**TASK GOAL:** Count the rows below that contain the word "size", and reply with only that number.

**DATA FOR THE TASK:**

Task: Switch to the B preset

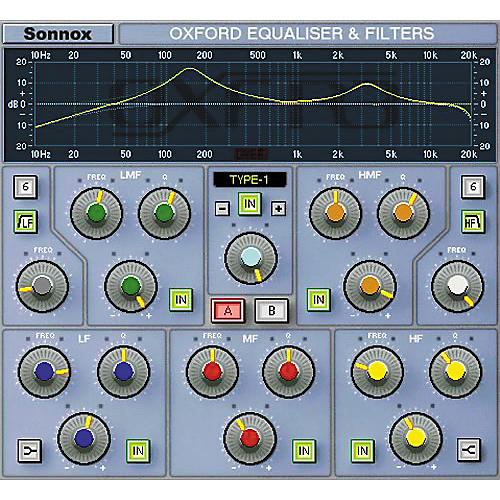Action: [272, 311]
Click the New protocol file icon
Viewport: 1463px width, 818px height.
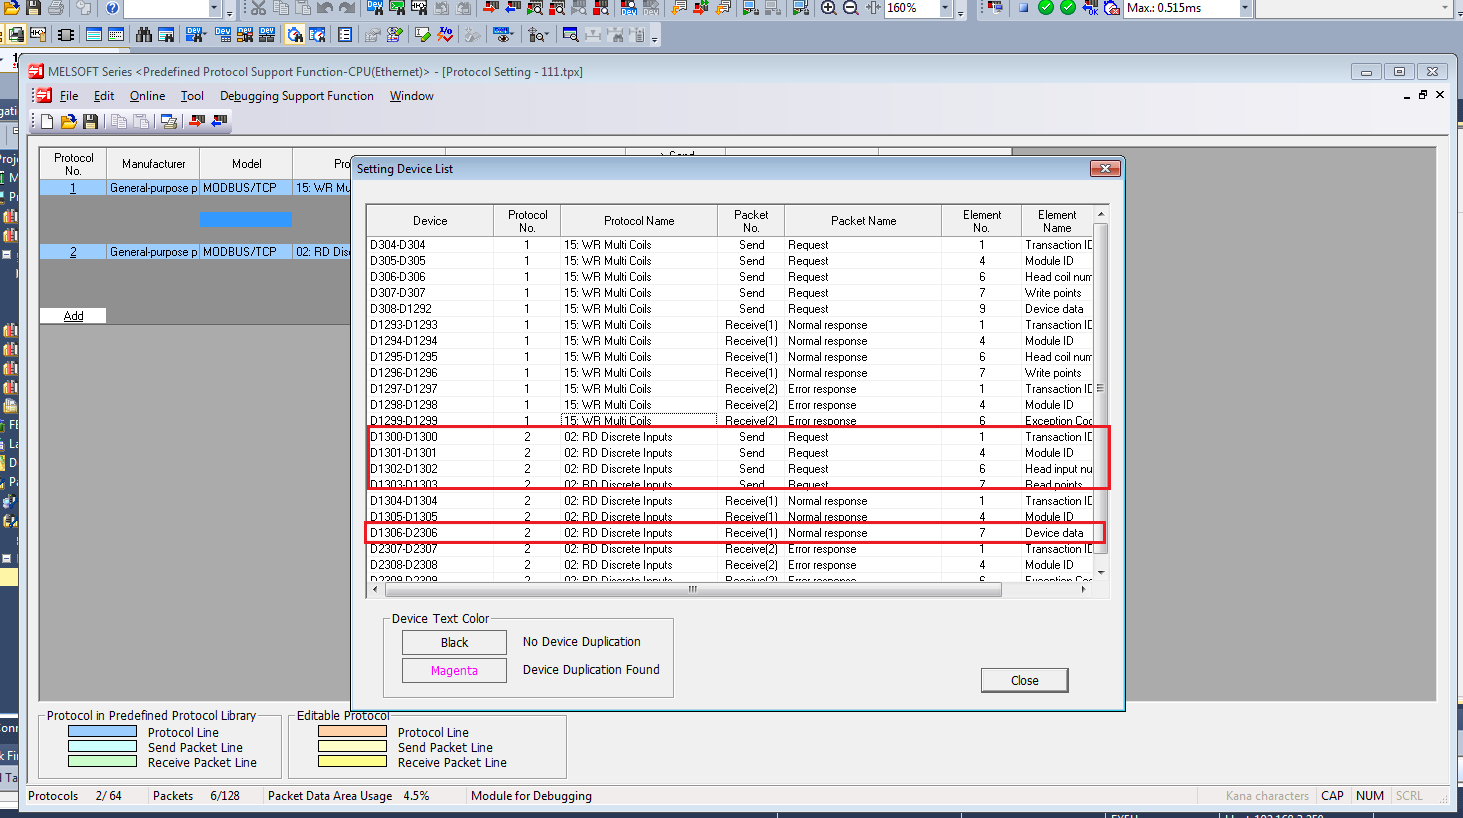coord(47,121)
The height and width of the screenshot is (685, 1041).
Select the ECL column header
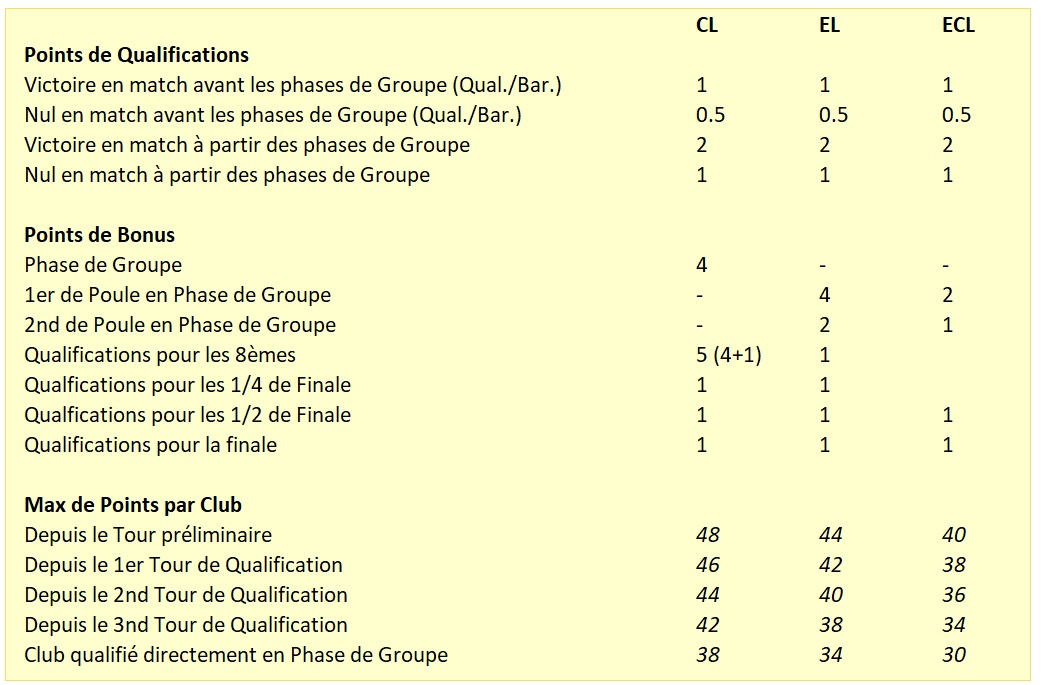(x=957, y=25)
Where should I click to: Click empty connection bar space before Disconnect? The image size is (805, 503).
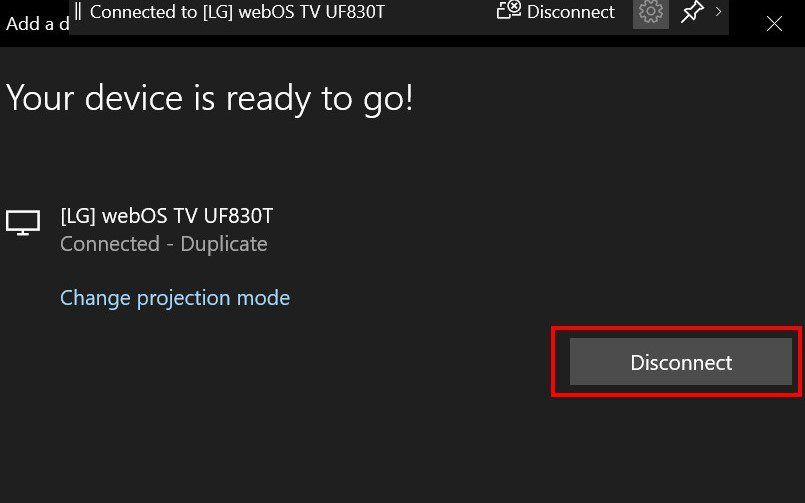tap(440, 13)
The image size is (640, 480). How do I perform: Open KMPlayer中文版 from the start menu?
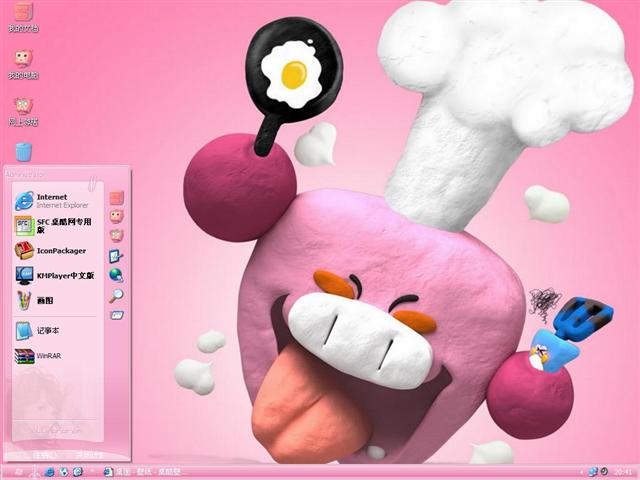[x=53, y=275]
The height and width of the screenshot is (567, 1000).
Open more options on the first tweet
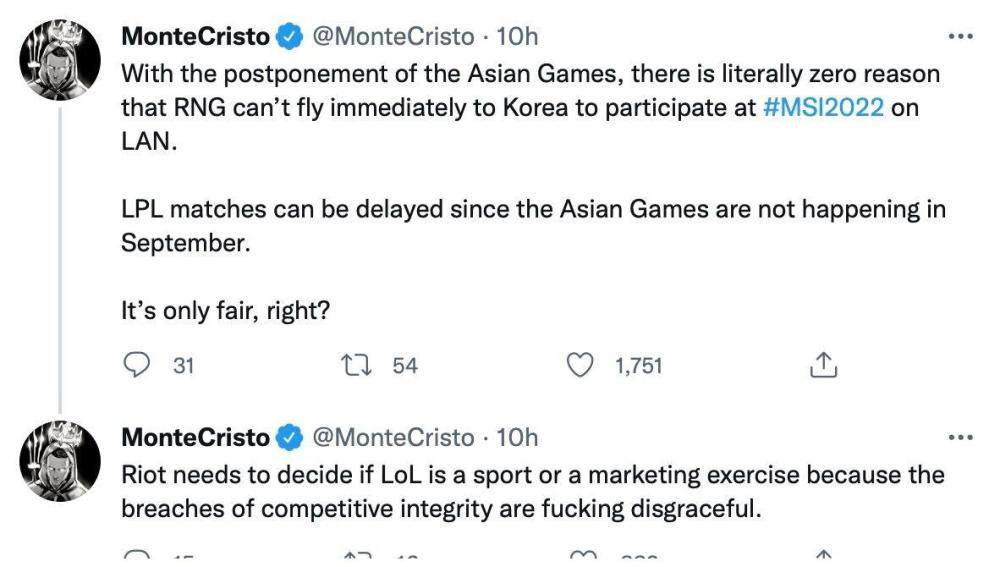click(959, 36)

--

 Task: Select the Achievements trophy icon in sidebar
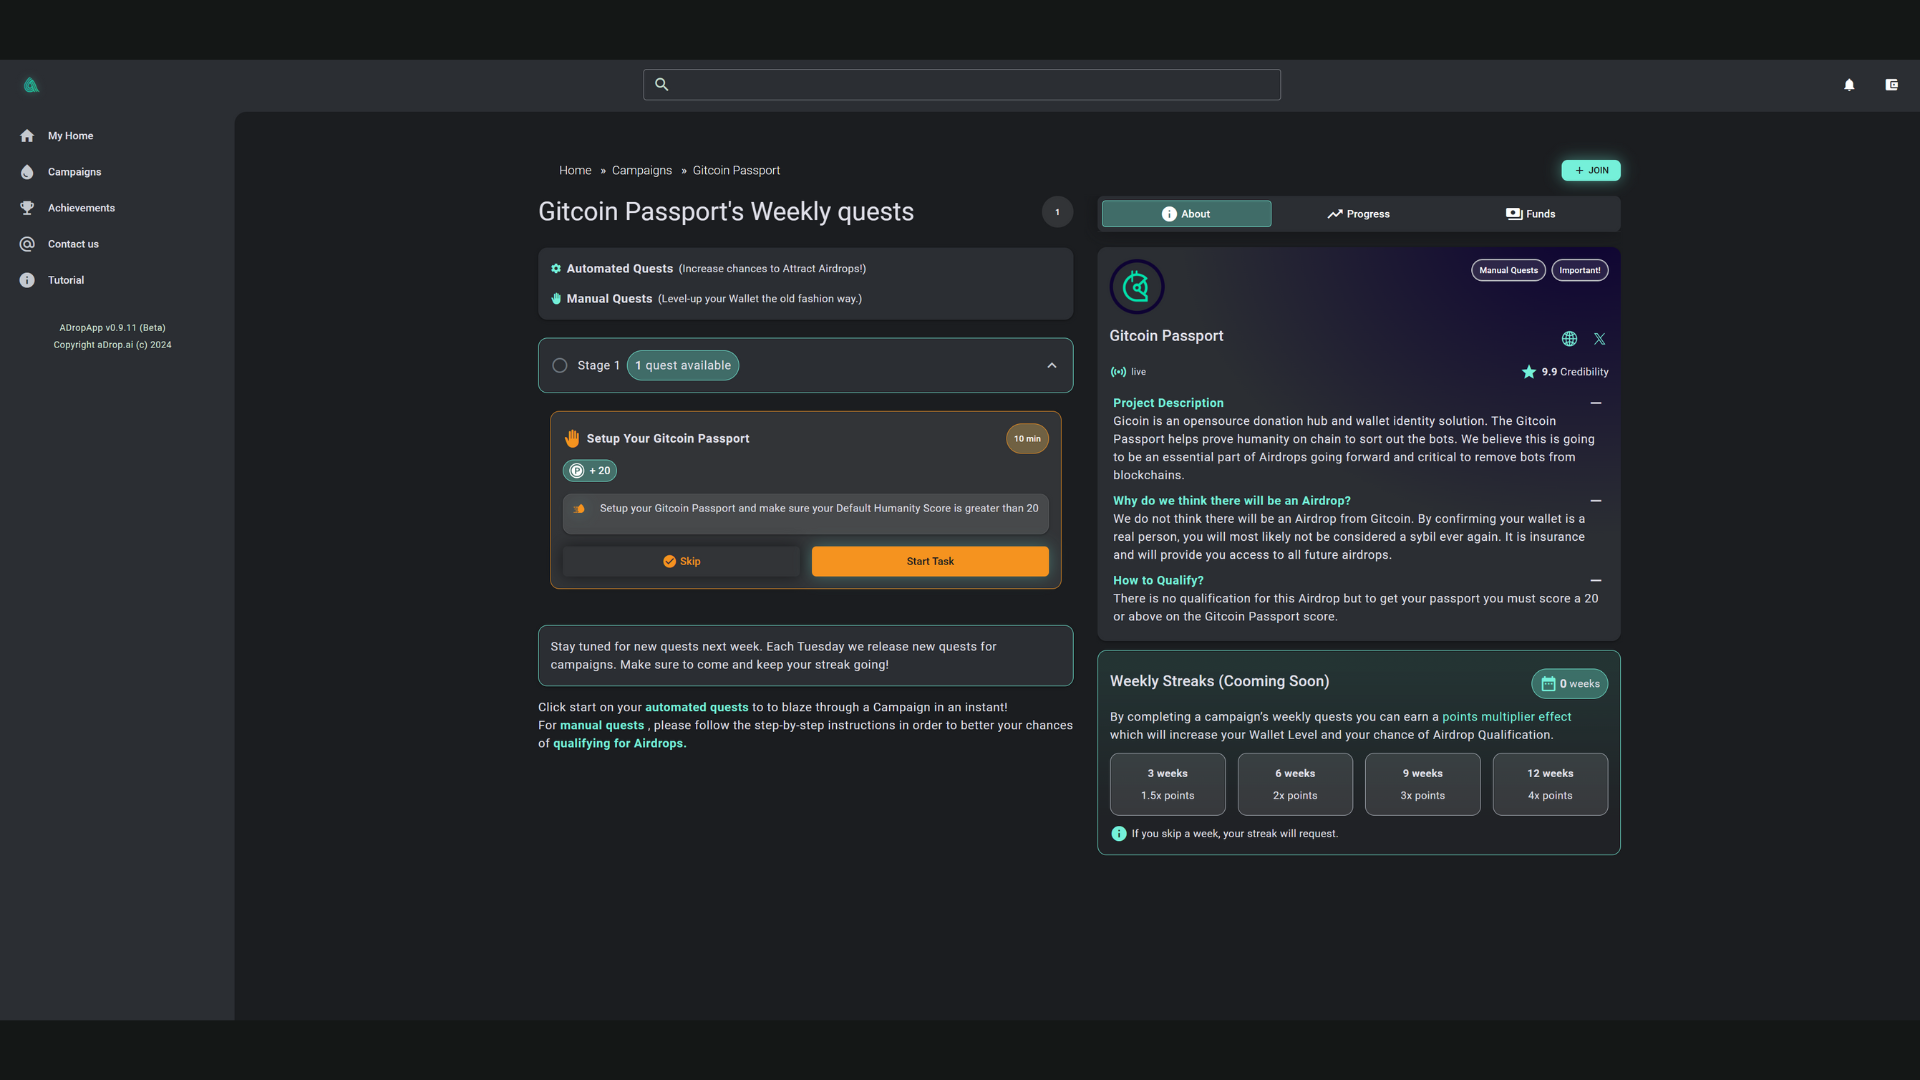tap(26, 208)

**COMPLETE OUTPUT:** 2